淘系前端团队

VS Code 源码分析 - 多语言实现

作者：发布于：

前言

传统前端 App 多语言最简单的实现可以由一套响应式数据流管理系统来托管多语言文案，切换语言时通过数据流的变化使得界面根据文案重新渲染。但由于 VS Code 架构的复杂性，需要有一套能兼容 Electron 渲染窗口(Chromium)及 Node.js 进程的多语言方案。

VS Code 实现

我们从源码开始来一步一步了解 VS Code 是如何基于语言包插件实现多语言的。

NLS

VS Code 主进程的入口是 src/main.js，我们重点关注第63行

if (locale) {
	nlsConfigurationPromise = lp.getNLSConfiguration(product.commit, userDataPath, metaDataFile, locale);
}

这里使用 lp.getNLSConfiguration 创建了一个 nlsConfigurationPromise 对象，当 Electron 窗口 onReady 事件触发时，会将初始化完的 nlsConfig 设置到 VSCODE_NLS_CONFIG 环境变量中。

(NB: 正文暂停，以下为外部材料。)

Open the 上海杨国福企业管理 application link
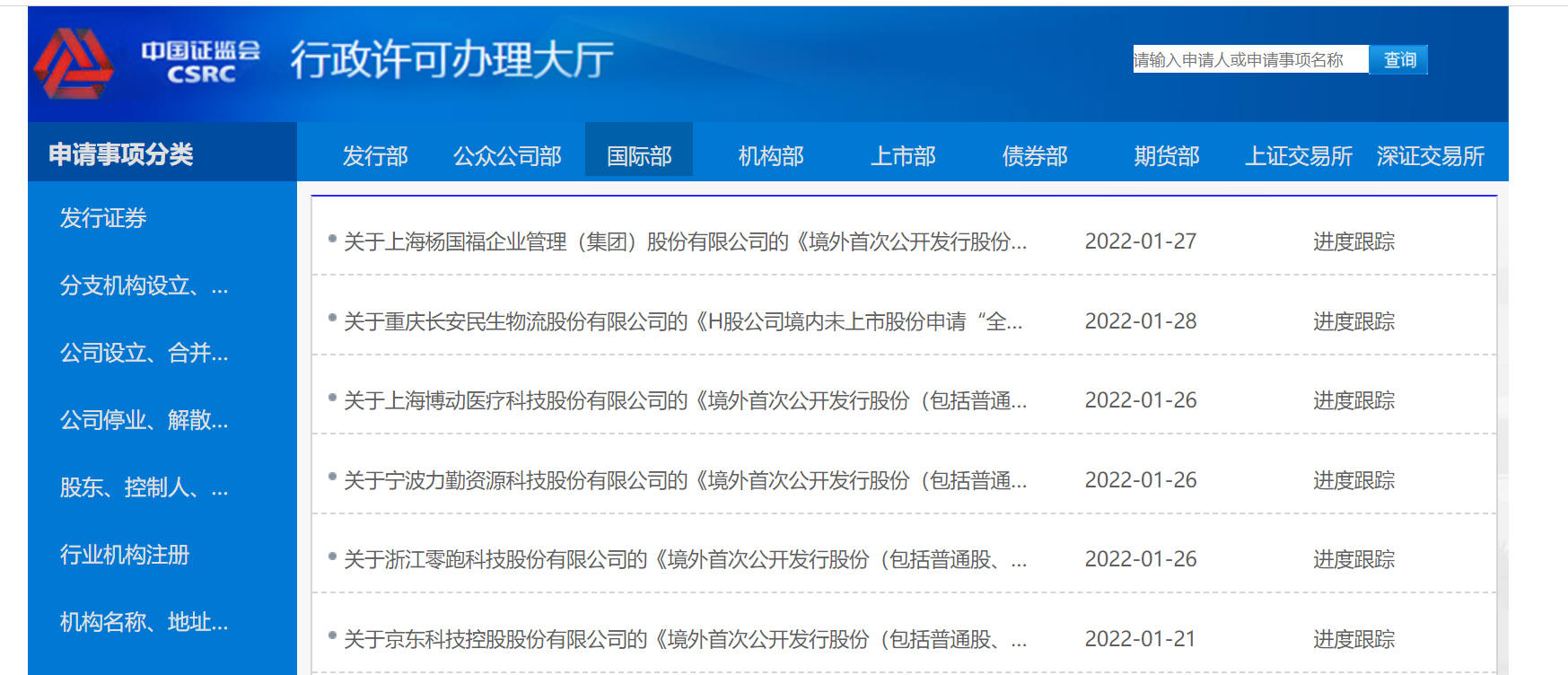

其中 nls 是指 Native Language Support，根据变量名可以得知这是一个获取多语言配置的 Promise 对象，其入参为 product.commit、userDataPath、metaDataFile 以及表示当前用户设置语言的 locale。前三个参数非常重要，因为它涉及到多语言实现的核心细节，我们一个一个来解释他们的作用。

product.commit

product product.json 文件，在 VS Code 编译打包后会补充一些字段，其中包括当前版本的代码 commit 号。那么为什么多语言的配置要依赖代码具体版本的 commit 号呢？简单来说这是由于 VS Code 的语言包为官方维护的一个插件 vscode-loc，在每次 VS Code 新版本 release 发布后一同发布到插件市场。为了区分不同版本的语言文案，所以每个 release 版本的 VS Code 版本都对应相同版本号的语言包插件。实际上问题依然存在，为什么语言包要跟随软件版本一起 release ？理论上语言包只是一堆文案，和软件本身分开单独维护，社区可以随时贡献翻译不是更好吗？这里先卖个关子我们后面再说。

userDataPath

userDataPath 很容易理解，这是 VS Code 的用户数据目录，不同操作系统下的路径不一样

 MacOS
~/Library/Application Support/Code

Linux
~/.config

Windows
$(USERPROFILE)/AppData/Roaming

metaDataFile

metaDataFile 是一个名为 nls.metadata.json 的文件。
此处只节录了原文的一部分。